Parece que fue ayer, pero hace ya 25 años que me saqué mi primer carnet del Sevilla. Por tanto, hoy seré uno de los privilegiados a los que el club homenajeará en el día de hoy.
Yo no soy «sevillista de cuna», pues no tuve a nadie que me inculcara el sevillismo, ni me hablara de fútbol. Sin embargo, desde bastante pequeño empecé a ver fútbol por la tele y empezó a llamarme la atención el Sevilla FC, y el Barcelona, ya que, por aquel entonces, los niños de mi edad, y sobre todo con los que me juntaba, sólo pensaban en jugar como Cruyff, que era el jugador estrella del momento. Lo del Barcelona me duró poco y empecé a pensar ya como sevillista.
Por aquel entonces, en mi familia no se vivía el fútbol intensamente. Hoy día hay en ella una inmensa mayoría de simpatizantes sevillistas. Sólo tenemos una oveja negra, un tío político, que intentó hacernos, tanto a mí como a mi hermano –número de abonado inmediatamente inferior al mío–, béticos. Lógicamente, fracasó estrepitosamente. No sé si porque llegó tarde o porque yo siempre he sido muy listo :-). Yo entonces tendría unos siete años de edad, y a esas alturas ya se suelen tener las ideas bastante claras, al menos en lo que se refiere al fútbol.
Después empecé a escuchar los partidos por la radio, a José Antonio Sánchez Araujo, y, cuando podía, que era en raras ocasiones, por televisión. Hasta que un día decidí ir con un amigo al fútbol. Recuerdo perfectamente que el primer partido de fútbol que asistí en directo fue un Sevilla-Español, en el Ramón Sánchez Pizjuán, en la temporada 86-87. Se ganó por 1-0. Recuerdo que me llamó mucho la atención el ambiente y la gran diferencia que hay entre ver un partido de fútbol por la tele a verlo en el estadio. Estadio que, por cierto, me encantó. Me pareció enorme, ya que yo hasta aquel día sólo había estado en el Benito Villamarín, por culpa de ese tío mío que me quería llevar por el mal camino cuando era pequeño.
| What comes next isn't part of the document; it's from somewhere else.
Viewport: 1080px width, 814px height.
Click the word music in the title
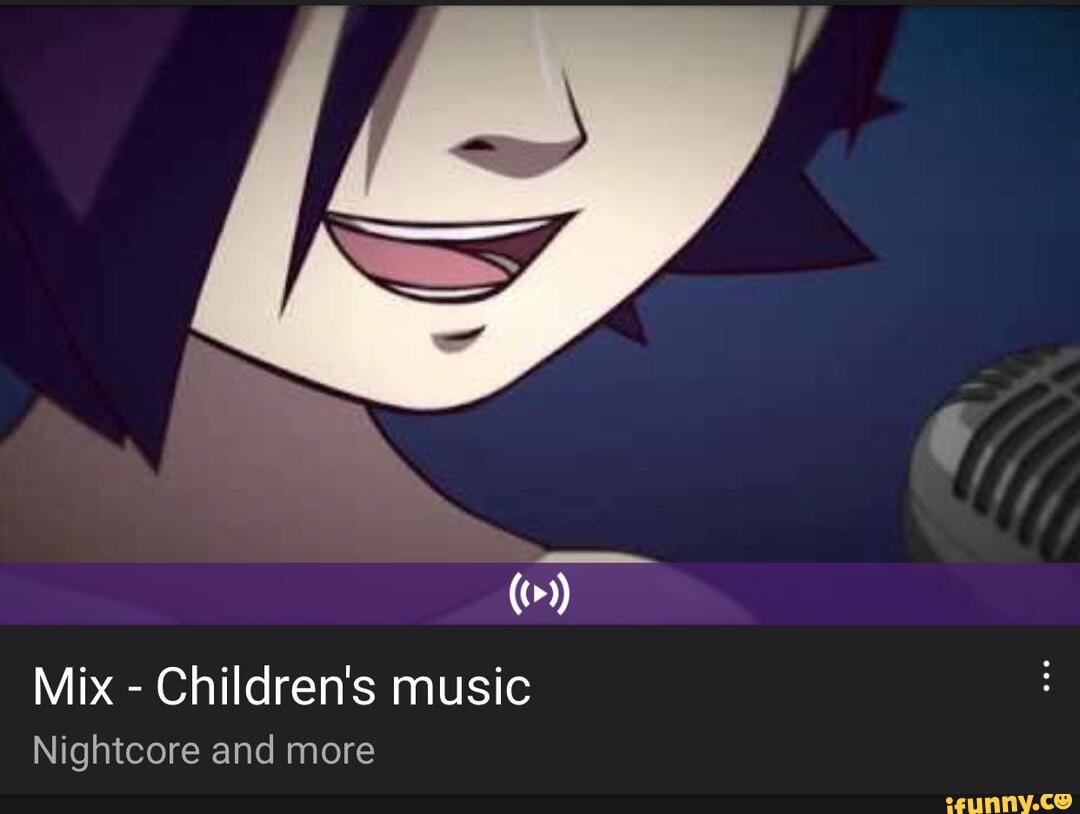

Después fui a un segundo partido, creo recordar que contra el Sabadell, y ya me enganché. Hasta tal punto que, ya con 16 años, decidí abonarme la temporada siguiente, la 87-88, que fue cuando llegó Pablo Bengoechea, procedente del Wanderers uruguayo. También me hice adicto al Sevilla Atlético, nuestro magnífico filial, al que sigo siempre que tengo ocasión.
Tengo que admitir que durante estos 25 años se me ha pasado en alguna ocasión el mandarlo todo al garete. No ha sido por falta de sevillismo, sino por estar harto de tanta corrupción que hay en nuestro fútbol. Estoy hasta el gorro de tanto árbitro malintencionado, de tanto comité inútil, de tantos directivos federativos que buscan más el figurar que el bien del fútbol español, de tanto bombardeo mediático Madrid-Barcelona… Estoy harto de estar harto. ¿Pero cómo sería mi vida sin ir a ver al Sevilla? Sin duda, sería diferente. Ir a ver al Sevilla para mí es una ilusión. Cuando llego al estadio me olvido de todos los problemas y me concentro sólo en lo que ocurre sobre el terreno de juego. Es una pausa, un oasis, un portazo a las preocupaciones. Y si ya ganamos, pues miel sobre hojuelas.
Durante estos años he vivido momentos buenos y momentos malos como sevillista. Entre los buenos, los títulos y las clasificaciones europeas; entre los malos, los descensos y el fallecimiento de Antonio Puerta.
Veinticinco años visitando el templo del sevillismo. Y ahí seguiré, hasta que el cuerpo aguante.